For the vast majority of us, however, a little dose of double standards usually doesn’t result in any long-term harm. If it did, we’d all be in trouble because our parents were just as human as we are.
Having said that, abandoning any attempt at modelling decent behaviour is both lazy and inherently bad for your kids. Our children look to us to see how they should behave. You can’t say mean things to other people all the time and then expect your kids to speak nicely to you. You can’t tell your kids to share their things if you refuse to do the same. You can’t tell your kids to be patient and to wait their turn when you lose your cool waiting in a queue at the supermarket. You also can’t bad mouth their teachers in front of your kids and then expect them to behave in school or at kindy (although I am constantly amazed at how many parents don’t seem able to grasp this fundamental fact!).
We are their most important reference material when it comes to designing their own policies for navigating through the world. They watch us and they copy what we do, both the good and the bad.
So, how do you successfully be a real person and a role model at the same time?
The answer, as with most things in life, lies somewhere in the middle ground. We have to set the tone for how to behave and how to treat other people, yet we also need to teach our kids that not everything in life is always 100 per cent consistent. If you can’t learn to deal with a little hypocrisy, then you’re going to spend much of your life outraged, writing letters to the editor and hanging around with other wildly outraged people.
Here are some suggestions for how to find that bumpy middle ground:
Stay on the message. Figure out what it is you’re preaching about and try and work as hard as you can to stay on that message. If you’re preaching about talking nicely to people, then try as hard as you can to talk nicely to people. A bit obvious, I know, but sometimes we miss the simplest and most obvious steps.
If you do slip up, then acknowledge it. If you do something wrong, or that goes against your sermon, then say it. Again, don’t do this all the time for every last little thing, because that gets boring pretty quickly, but you should openly fess up when you’ve crossed an important line.
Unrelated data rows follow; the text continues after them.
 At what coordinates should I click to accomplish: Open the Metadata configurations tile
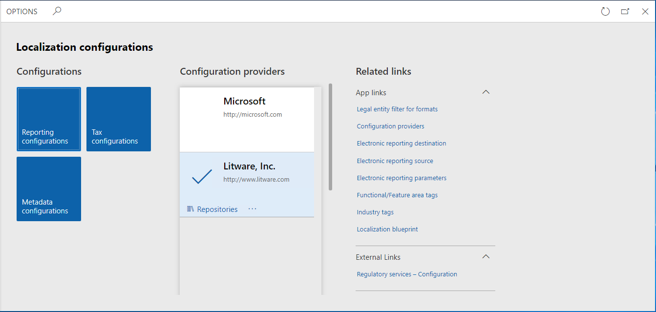[x=48, y=189]
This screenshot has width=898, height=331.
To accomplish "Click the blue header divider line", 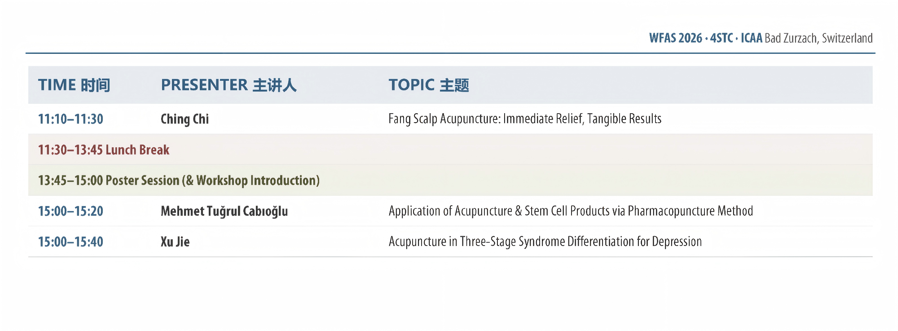I will tap(450, 53).
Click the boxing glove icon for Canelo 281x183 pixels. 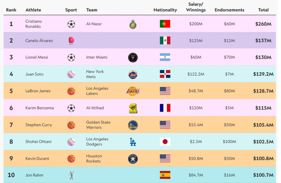point(71,41)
Tell your kids that everyone makes mistakes, even parents. The important thing isn’t that you’ve messed up but rather what you learn from it and what you do about it. This helps them begin to understand that the world isn’t really very black and white about anything, and that coping with greys, inconsistencies and unfairness is part of the deal.
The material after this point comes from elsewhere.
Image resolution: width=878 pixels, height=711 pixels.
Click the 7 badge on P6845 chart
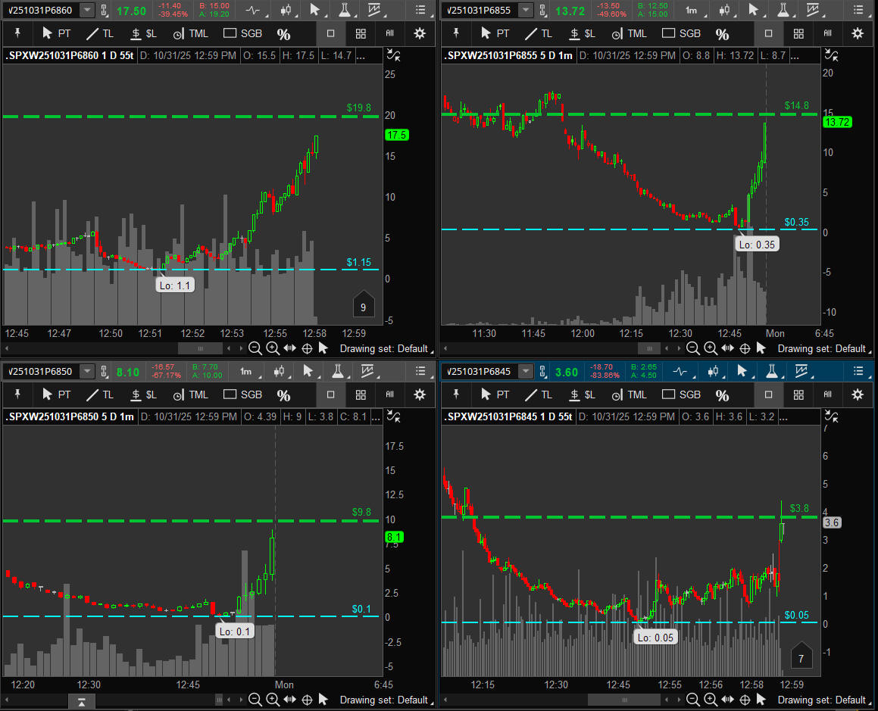(x=801, y=658)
Teach your kids that none of us are perfect. Tell them that what really matters is striving to make things better rather than doing the same silly thing or mistake over and over.
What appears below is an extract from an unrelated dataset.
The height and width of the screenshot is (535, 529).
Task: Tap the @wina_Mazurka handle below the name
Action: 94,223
It’s also my firm view - and part of my own parenting practice - to point out to the little person that occasionally the reason dads are sometimes allowed to yell and kids aren’t is because, “I’m a grown-up and so the rules are different! If you don’t agree with that,” I usually point out, “You’re more than welcome to get a job, buy your own house and make up your own rules!”
“And, if it’s close by, I might even come to visit.”